Provide a function to construct a machine list from allocated machines.

ansys.fluent.core.scheduler.load_machines.load_machines(machine_info=None, host_info=None, ncores=None)#

Provide a function to construct a machine list from allocated machines.

Parameters:
machine_infolist[dict[str, int]], optional
List of machines provided by the caller. Must be of the form:
[{‘machine-name’<m-name-1>, ‘core-count’<int>},

{‘machine-name’ : <m-name-2>, ‘core-count’ : <int>}, … ]

host_infostr, optional

Host file name or list of machines and cores as a string separated by commas and colons as follows: Example 1: ‘M0:3,M1:2’ Example 2: ‘M0,M0,M0,M1,M1’

ncoresint, optional

Total core count.
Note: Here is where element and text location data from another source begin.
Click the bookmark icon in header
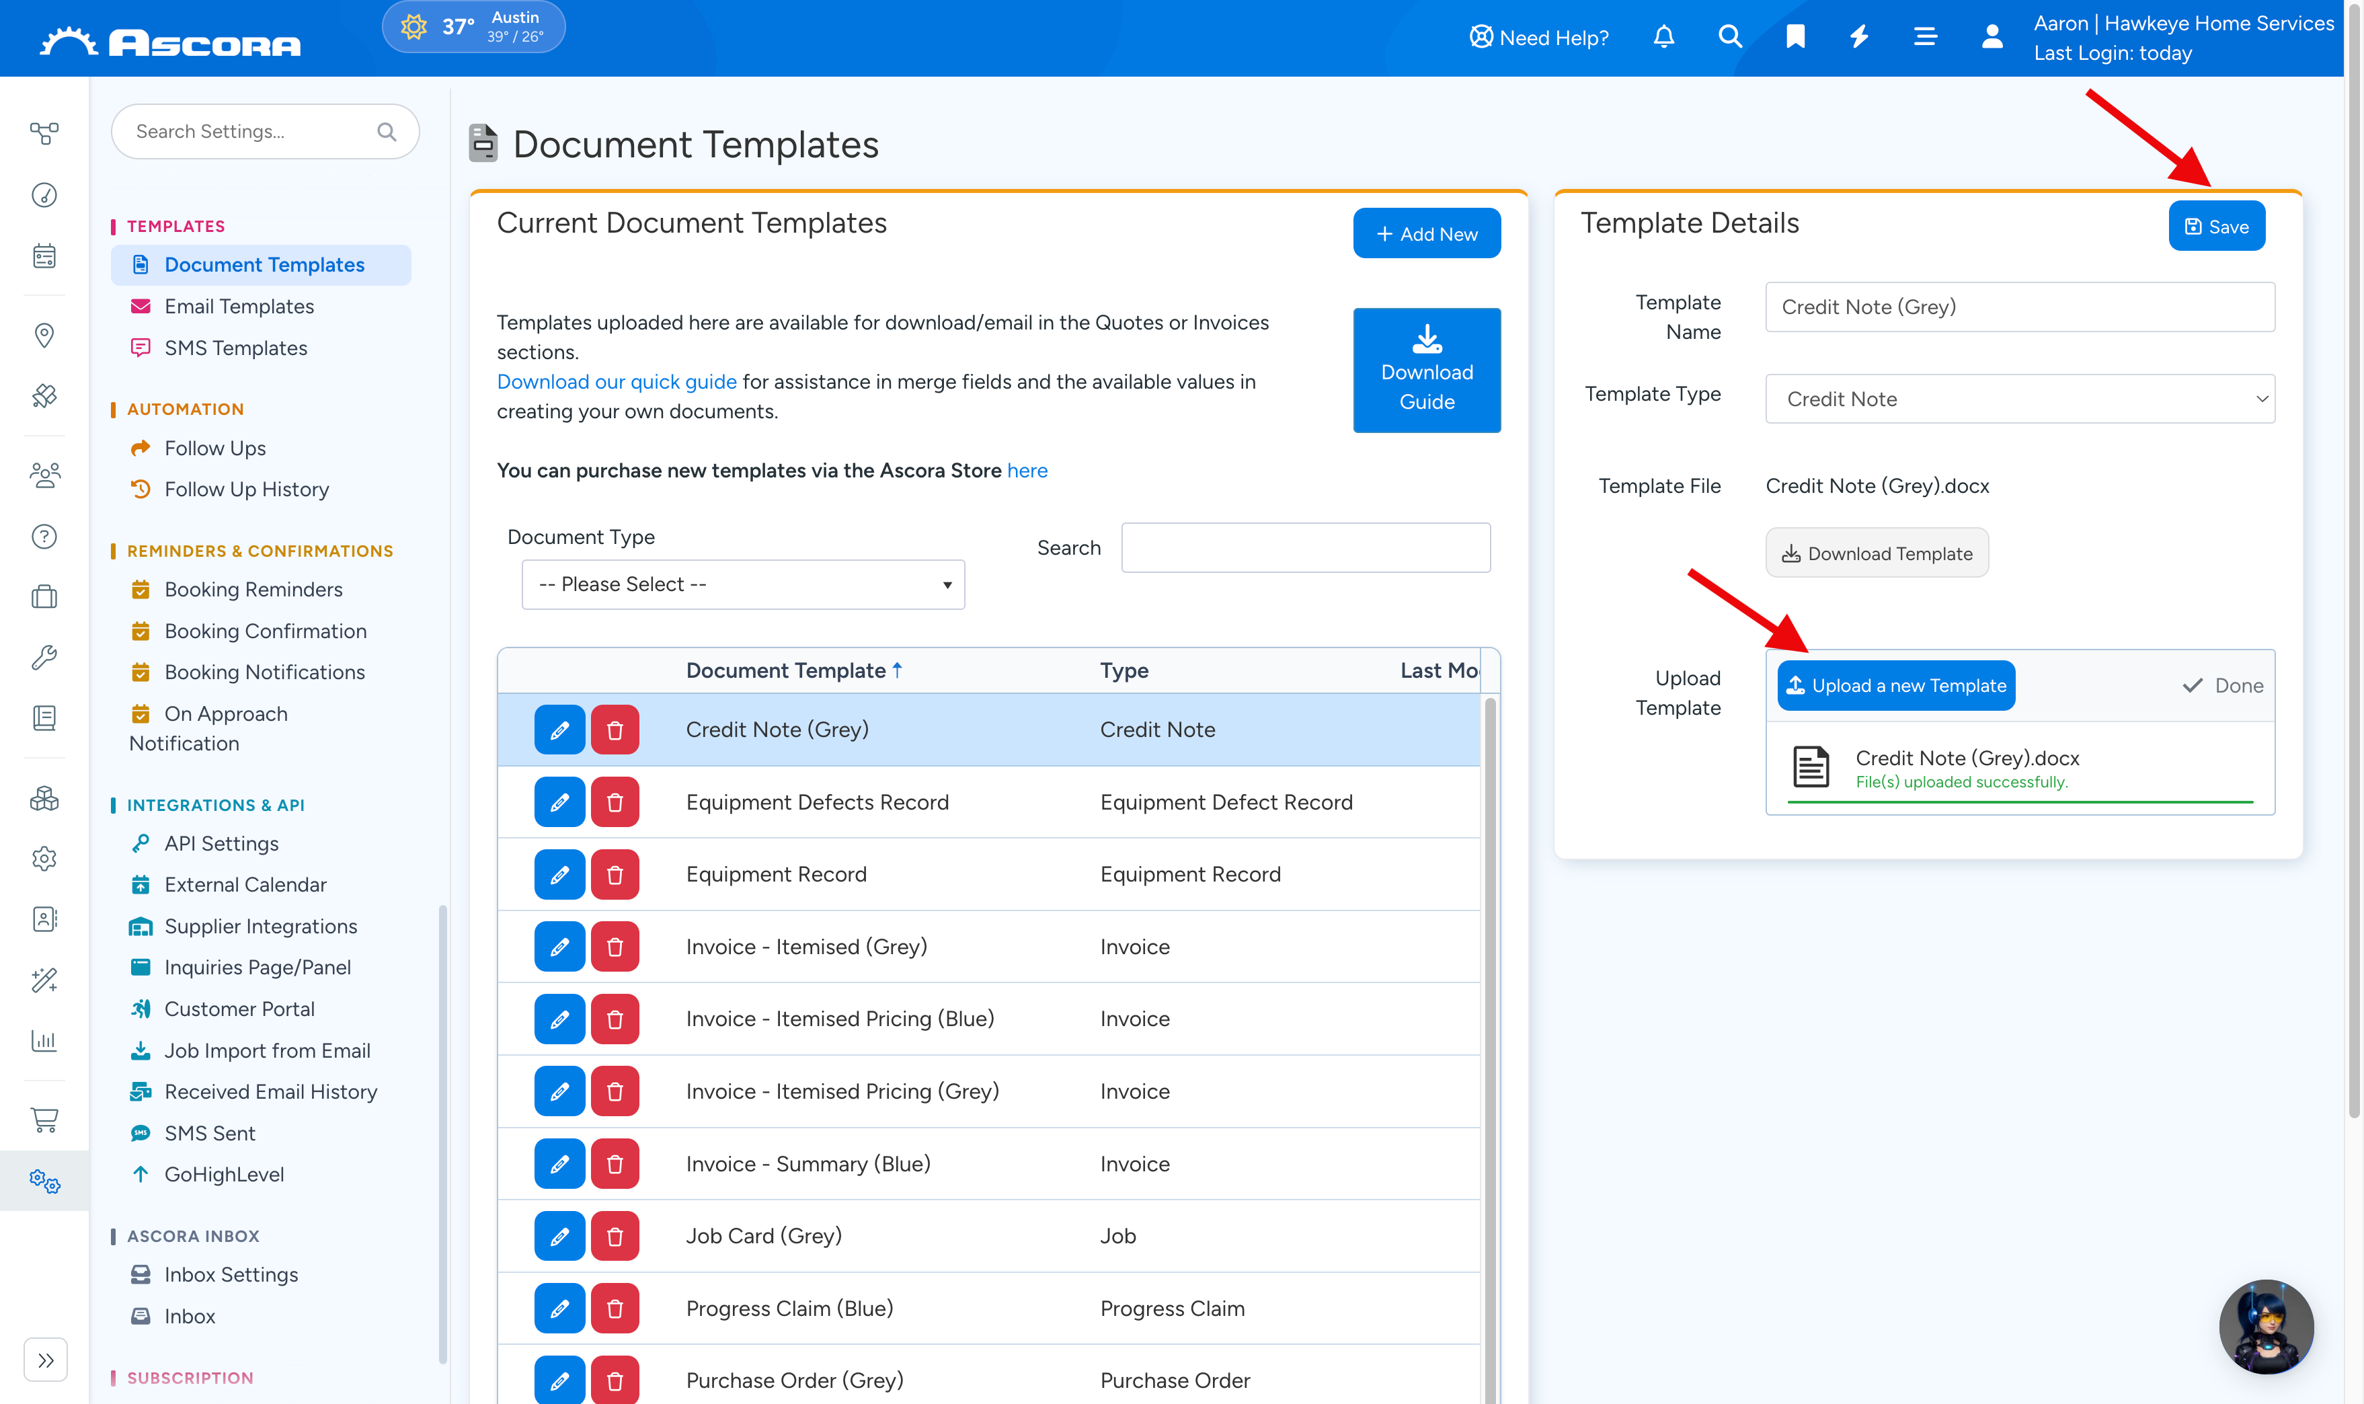2364x1404 pixels. click(x=1795, y=37)
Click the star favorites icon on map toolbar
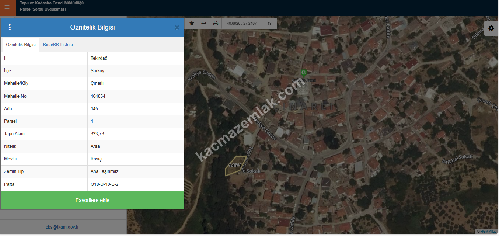Screen dimensions: 499x236 click(192, 23)

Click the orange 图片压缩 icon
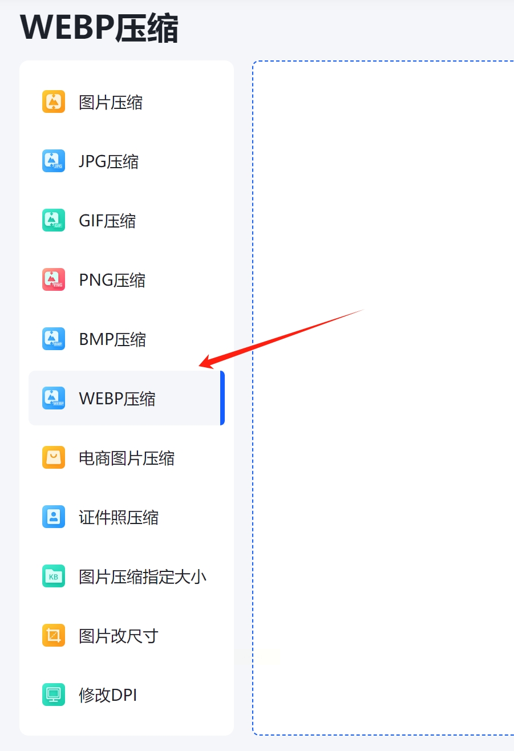tap(54, 102)
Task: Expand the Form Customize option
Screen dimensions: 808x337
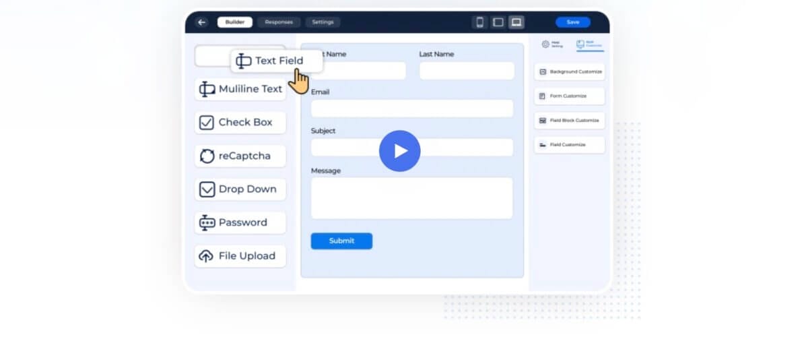Action: click(570, 96)

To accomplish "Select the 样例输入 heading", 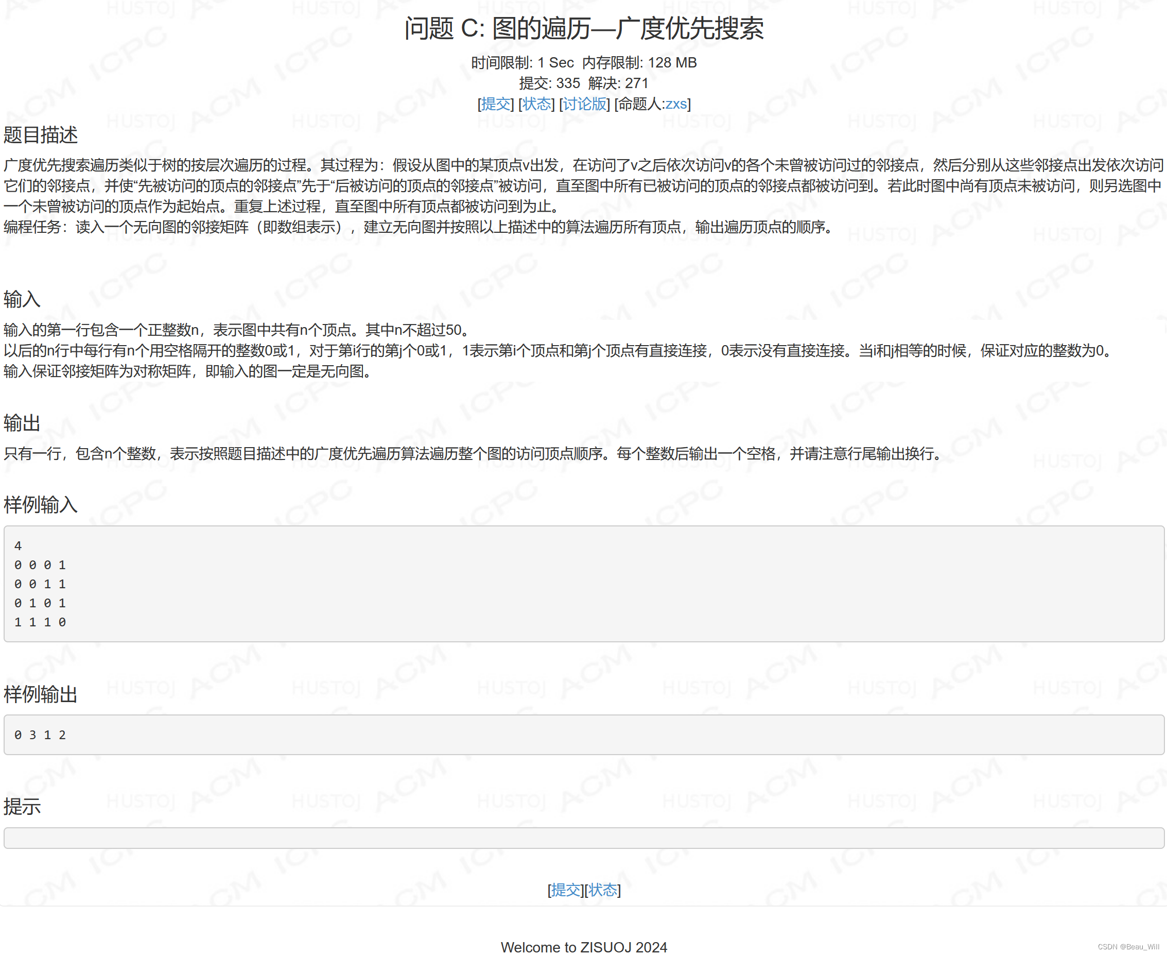I will coord(41,505).
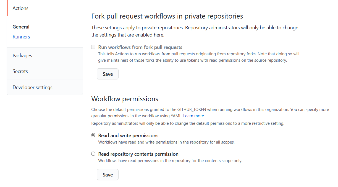The width and height of the screenshot is (338, 187).
Task: Click the Read repository contents permission label
Action: 138,154
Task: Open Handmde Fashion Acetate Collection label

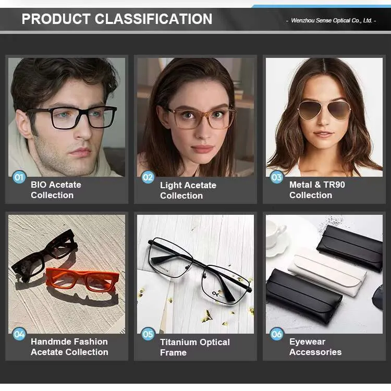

If provided without machine_info, sets the core count for local parallel. If both machine_info and ncores are provided, then the machine list determined by machine_info will be limited by the ncores value.

Returns:
MachineList

A list of machines.

Notes

On UGE the PE_HOSTFILE variable is used to find machines, LSB_MCPU_HOSTS list for LSF, PBS_NODEFILE for PBS and SLURM_JOB_NODELIST on SLURM. Unsupported job schedulers may provide alternative ways of providing a list of machines, in that case the list must be pre-parsed and provided via the machine_info or host_info parameters.

In some SLURM environments, the hostnames contained within the variable SLURM_JOB_NODELIST may not be valid to ssh to. In that case those names cannot be passed to the solver. So, in the SLURM branch there is a test to check if ssh to the first host is working, and if not, get ‘actual’ machine names using scontrol.